Today in chapel, Rev. David Brickner spoke in chapel on behalf of Jews for Jesus. He expressed his passion for seeing God’s covenant people come to Jesus for salvation. He loves the Church, and especially longs to see his people come to a knowledge of the Savior.

I admire these men and others who are zealous for the Gospel to spread to the ends of the earth, yet have such a unique passion for the Gospel to reach their own. This is the very heart of the apostle Paul. The same Paul who longed to preach the Gospel in places where Christ was not known (Rom. 15:20) also had a burning desire for his own people, the Jews, to come to Christ (Rom. 9:1-5, 10:1). Such desires are not contradictory. Instead, they could be evidences of God’s design in our ethnicity. Could it be that God created us in our ethnicities both to be a witness of the multi-ethnic work of God in forming the Church and to be a particular witness to those within our ethnic group?

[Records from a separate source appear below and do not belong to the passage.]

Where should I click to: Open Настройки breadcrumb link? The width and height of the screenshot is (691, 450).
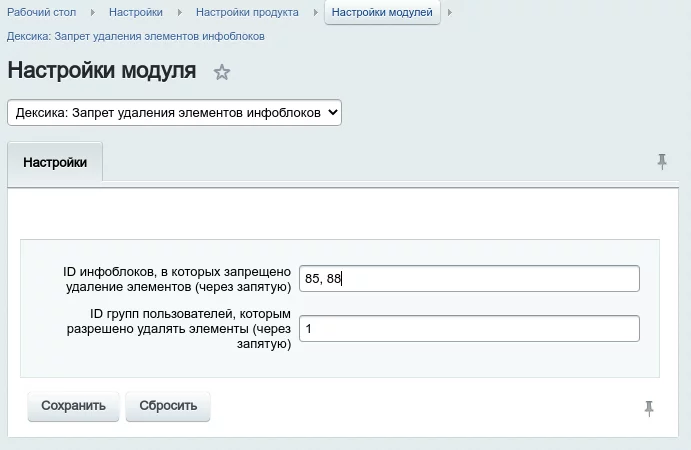pyautogui.click(x=136, y=12)
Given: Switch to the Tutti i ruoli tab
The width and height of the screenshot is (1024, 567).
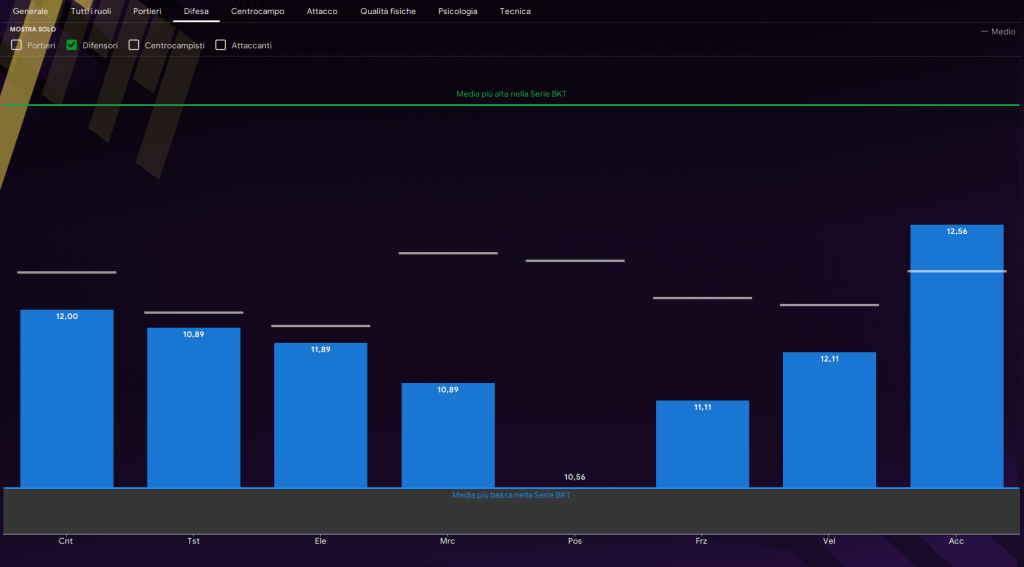Looking at the screenshot, I should [91, 11].
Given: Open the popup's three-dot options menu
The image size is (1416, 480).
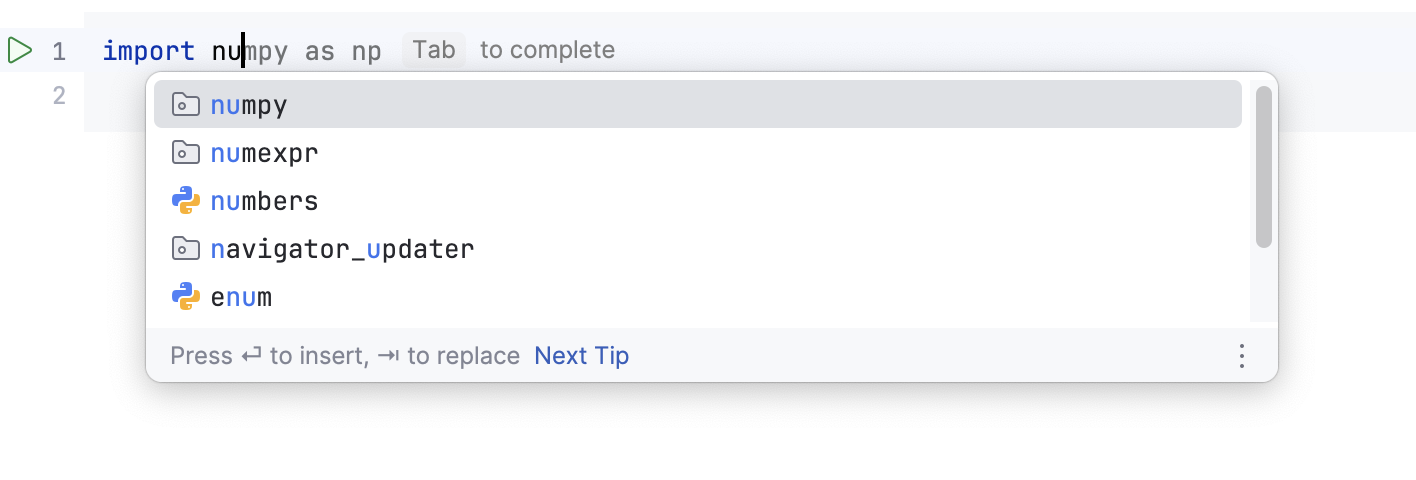Looking at the screenshot, I should coord(1241,356).
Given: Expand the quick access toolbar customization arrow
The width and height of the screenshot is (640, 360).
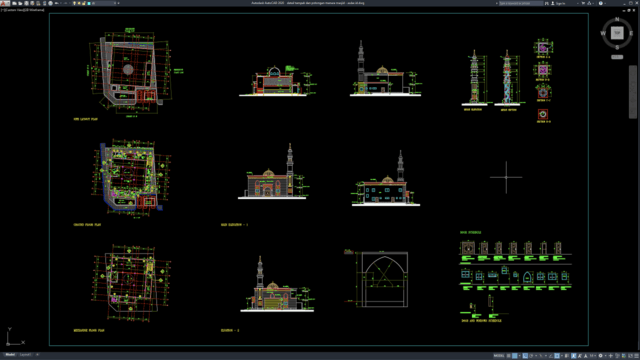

I long for my people to come to the Savior. But I fear that with liberation theology, prosperity theology, black Islam, and countless other ideologies, many blacks in America do not know the God of the Bible, nor do they know that Savior that has come to redeem them. God has uniquely designed the events of black history so that Christ would be exalted and the Gospel would spread. I long that the truth of the Gospel would be heard in black churches and spread throughout communities for the glory of God.

I pray that I will live to see the fruits of reformation in our churches and communities. I pray that there will be a day where next to our Carsons and Pipers and MacArthurs are black pastors and theologians who are exegetically sound and theologically astute. I pray that there will be a day when those pastors and theologians will be the voice of the communities, not the heretics and hucksters who neither know what is best for black America, nor do they truly love black America, for they have no fellowship with the God who is love. I pray for a day when black men will be known for loving leadership of their wives, bringing their children up in the discipline and instruction of the Lord. I pray for a day when black women will be known for their faithful submission to their husbands, spreading the Gospel in their homes, not in the pulpits. I pray for a day when black churches will be leading the way in sending and funding missions.

I am convinced that the Gospel is the power of God unto salvation. I want to see all peoples experience such power. But with all my heart, I pray that God will raise up faithful Gospel preachers and faithful Gospel churches among blacks in America. May God give us lenses to see what God could do in drawing people from the farthest reaches of the world, and may he also grant us to see what he could do in drawing even people from our own ethnic groups to his Son.